風吹起簾幕的一角,陸風透過縫隙瞧見簾幕後的身影,不由為之愣神。

陸風原以為夜瑤口中的鬼後會是一名五六十歲的老前輩,但親眼見了才發現,竟然隻是名二十五六歲左右的女子。

鬼後優雅的仰坐在一張軟塌椅之中,潔白纖瘦的長腿自然交叉翹著,身形看上去十分玲瓏高挑,比之夜瑤更具幾分成熟性感。

塌椅一側擺放著一根拂塵,鬼後的手輕輕搭在其上,就這麼一個簡簡單單的動作,卻儘顯著嫵媚性感,讓人看了不由血脈僨張。

讓得陸風驚異的是,鬼後的臉上竟然帶著一個淡白色的狐狸眼罩,不由好奇難道後者也同自己一樣喜好這般麵具?

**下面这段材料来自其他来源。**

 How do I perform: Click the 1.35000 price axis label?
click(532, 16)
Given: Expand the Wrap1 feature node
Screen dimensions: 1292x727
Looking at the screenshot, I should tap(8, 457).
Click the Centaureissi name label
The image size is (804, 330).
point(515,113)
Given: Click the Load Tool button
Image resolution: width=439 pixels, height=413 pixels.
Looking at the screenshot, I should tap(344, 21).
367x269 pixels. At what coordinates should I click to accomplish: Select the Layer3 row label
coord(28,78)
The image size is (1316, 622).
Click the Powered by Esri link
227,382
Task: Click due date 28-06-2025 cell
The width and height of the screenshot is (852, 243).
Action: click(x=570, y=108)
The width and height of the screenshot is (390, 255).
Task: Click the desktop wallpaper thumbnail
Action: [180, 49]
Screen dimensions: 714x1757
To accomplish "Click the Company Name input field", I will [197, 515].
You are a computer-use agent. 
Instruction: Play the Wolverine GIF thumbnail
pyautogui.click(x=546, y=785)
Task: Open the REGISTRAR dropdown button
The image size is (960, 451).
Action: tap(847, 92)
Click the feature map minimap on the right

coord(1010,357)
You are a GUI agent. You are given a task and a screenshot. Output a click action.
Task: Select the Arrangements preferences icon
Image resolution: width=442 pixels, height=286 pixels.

由於有著眼罩在,陸風並沒有看清她的真容,但從其挺俏的鼻梁和精致的嘴唇來看,模樣必定俏美無比。

哪怕僅是那雙清澈而又嫵媚的眼眸,便已足夠迷倒萬千。

簾幕後除了鬼後外還有著另外一名女子,就那般靜靜的站在塌椅一側,雖然同樣帶著麵罩,但陸風感受到她的氣息後,瞬間認了出來。

“路遷?她怎麼會在這?”

站在鬼後身旁的正是當初在白雲城試煉之地有過交集的路遷,後者由於受傷緣故,在陸風的幫助下保全了性命,但卻隻能依托陣盤而活。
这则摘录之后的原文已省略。